Suicide is a major public health concern. According to the American Foundation for Suicide Prevention, there were 48,344 people who died by suicide in the United States in 2018 and 1.4 million suicide attempts.
Feeling suicidal is not a character defect, and it does not mean that you are weak, or flawed. It means you are experiencing an overwhelming amount of pain than you cannot manage at this time. When you get the right support and begin to talk about your feelings, you can overcome your problems and the pain and suicidal feelings will pass. Emotions are not fixed – they are constantly changing. How you feel today may not be the same as how you felt yesterday or how you’ll feel tomorrow or next week.
The best way to prevent suicide is to recognize the warning signs:
Someone at risk for suicide may exhibit or express emotional signs…
- Empty, hopeless, trapped, or having no reason to live
- Extremely sad, more anxious, agitated, or full of rage
- Unbearable emotional or physical pain
There are also changes in behavior that may indicate someone is at risk for suicide…

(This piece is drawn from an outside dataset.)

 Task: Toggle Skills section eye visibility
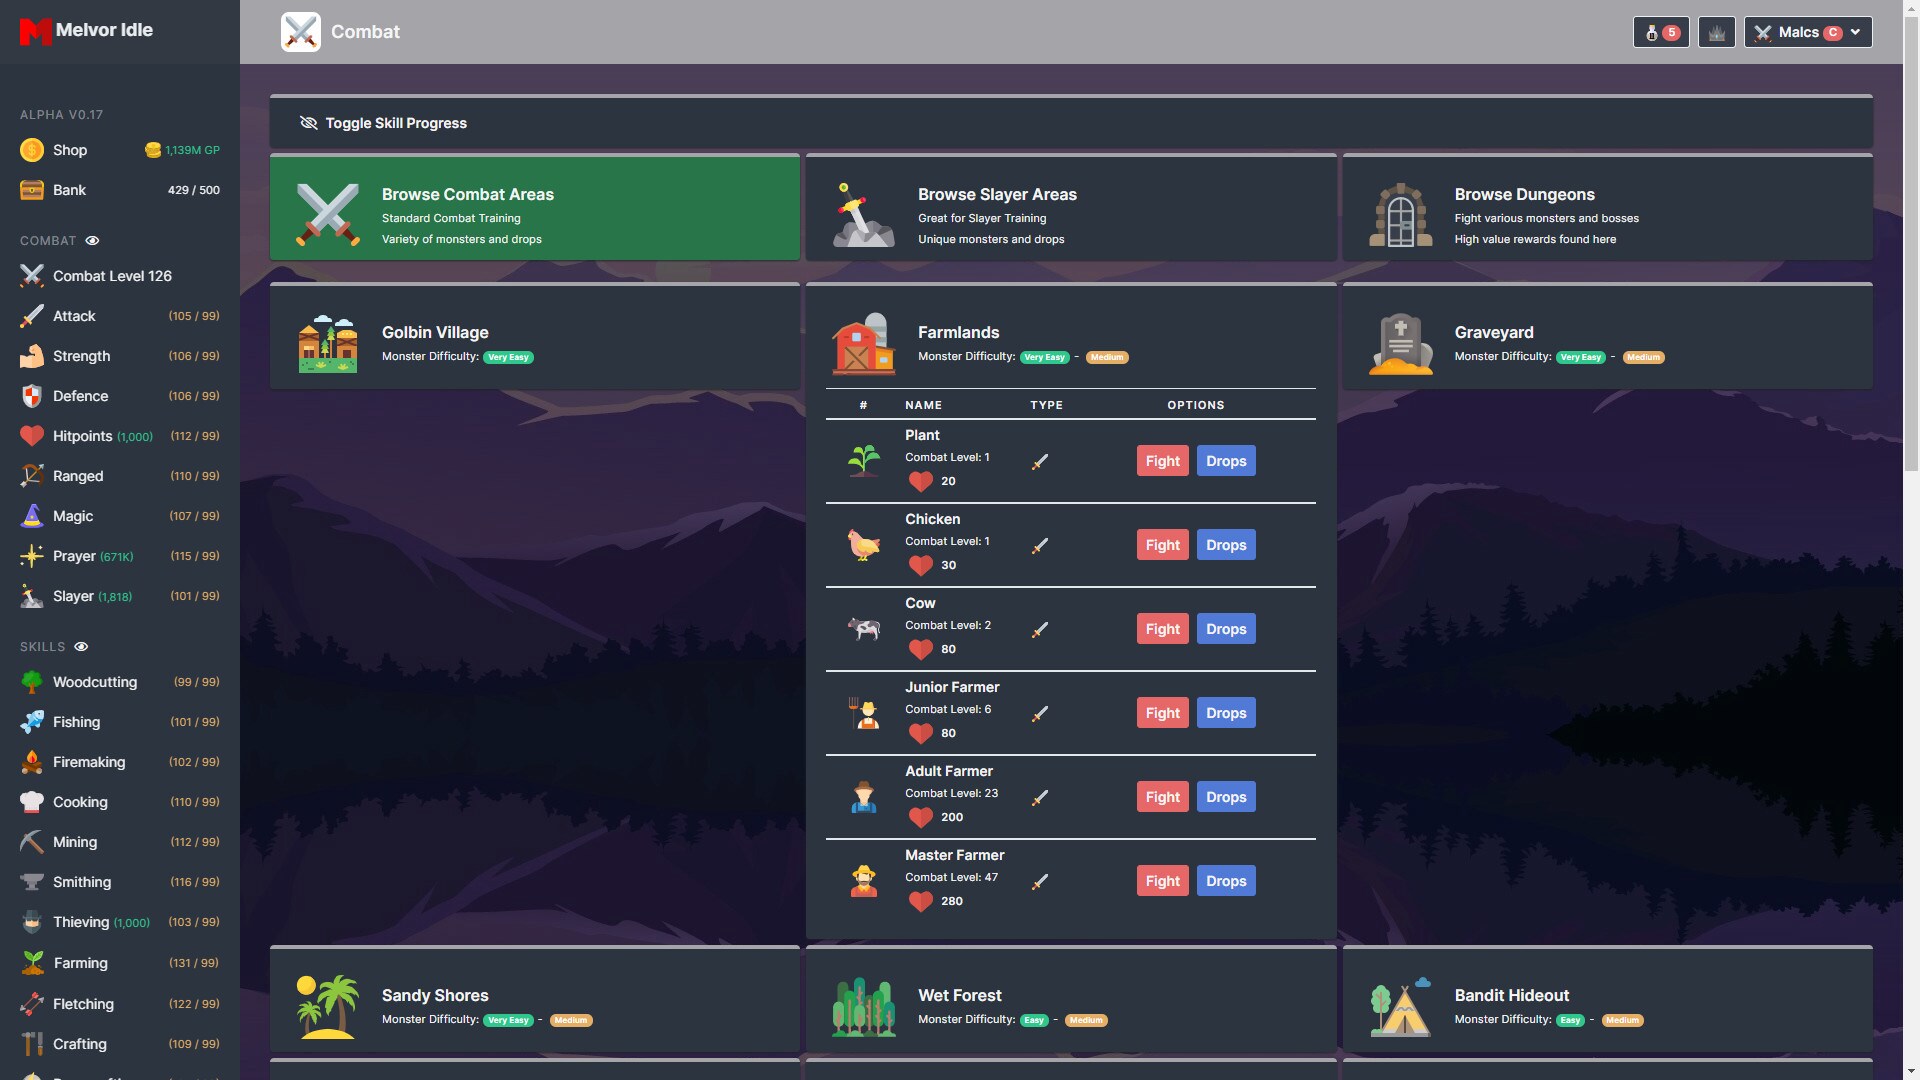coord(81,647)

- Make a plan or research ways to die
- Talk about feeling helpless or having no reason to live; “I am better off dead,” or “I wish I was never born.”
- Withdraw from friends, say good bye, give away important items, or make a will
- Take dangerous risks such as driving extremely fast
- Display extreme mood swings
- Eating or sleeping more or less
- Using drugs or alcohol more often
- Recent trauma or life crisis
If someone says they are suicidal, or behaves in a way that makes you think the person may be suicidal, don’t play it down or ignore the situation. Many people who die by suicide have expressed the intention at some point. You may worry that you’re overreacting, but the safety of your friend or loved one is most important.
How to get help: seek out a trained professional as quickly as possible.